Your mom has 6 different chronic health conditions – a heart condition, high blood pressure, arthritis, and some others. And she takes at least 1 prescribed medicine for every one of them. It’s complicated for your mom to balance all these health conditions, keep track of all the medicines, and arrange all the doctor visits. You want to know this AL’s experience and expertise managing their residents’ health, because THIS is the reason for your tour. And yet when you ask the Director to show you this information, you’re told the information is not available because they don’t measure the health of their residents. You wonder, “How can an AL manage resident health if they don’t measure resident health?”
Now…which story is true? You decide…
Analytics – “you can’t successfully manage what you don’t measure.”
As a physician, I can’t speak about the restaurant or clothing store.
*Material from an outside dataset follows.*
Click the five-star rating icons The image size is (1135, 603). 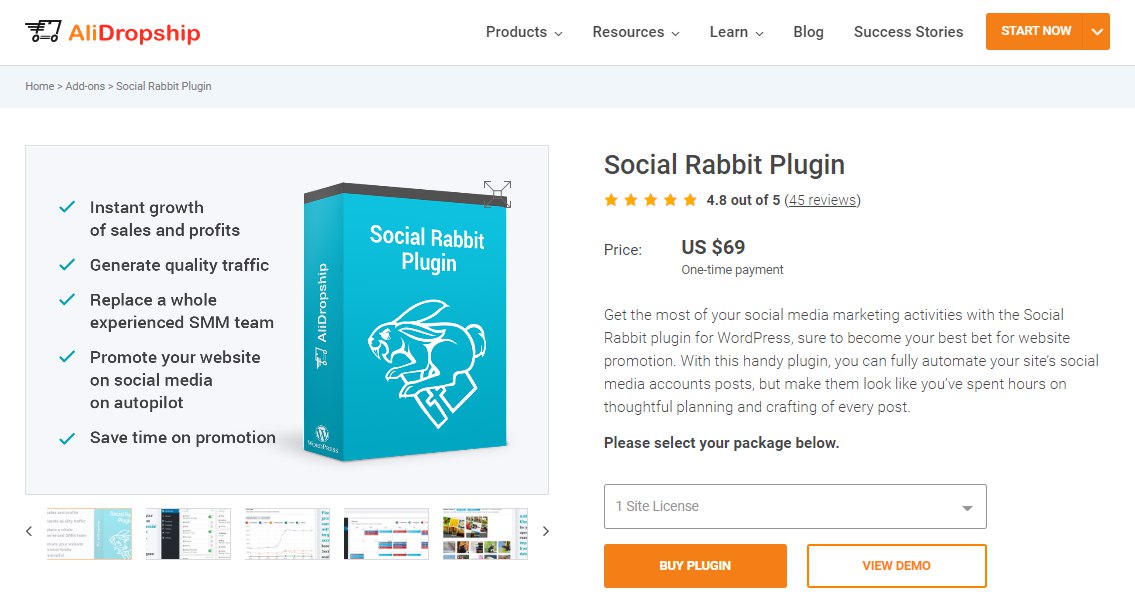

But I can address the AL, because I’ve had the same question too. When AL marketers have paraded through my office over the years, why did I only hear about good food and nice people and NEVER about what mattered most to me and my patients: the ability of an AL to manage my patients’ health?
The reason is clear and not the fault of the AL: there simply wasn’t a practical way of doing it…of defining the metrics and using powerful analytics to measure resident health. ALs previously had no choice but to operate under these limitations. Until now, ALs have not been offered an analytics service that is easy, cost effective, flexible, and capable of measuring resident health with insights that can be used to enhance health management and improve marketing.
But analytics are now available for the assisted living industry. And to meet expectations of the baby boomers, to remain profitable, and to reduce resident turnover, analytics will very quickly become a welcome essential for the demands all ALs are facing: rising resident health acuity, inclusion in emerging health referral networks, resourcing and educating staff.
Analytics uniquely allows ALs to VISUALIZE resident health and use the insights to implement customized health management strategies, assign resident risk levels, and facilitate risk adjusted staffing.
For ALs, the choice is simple: analytics now, or analytics later. Whether you lead or whether you follow, everyone is still in the same parade.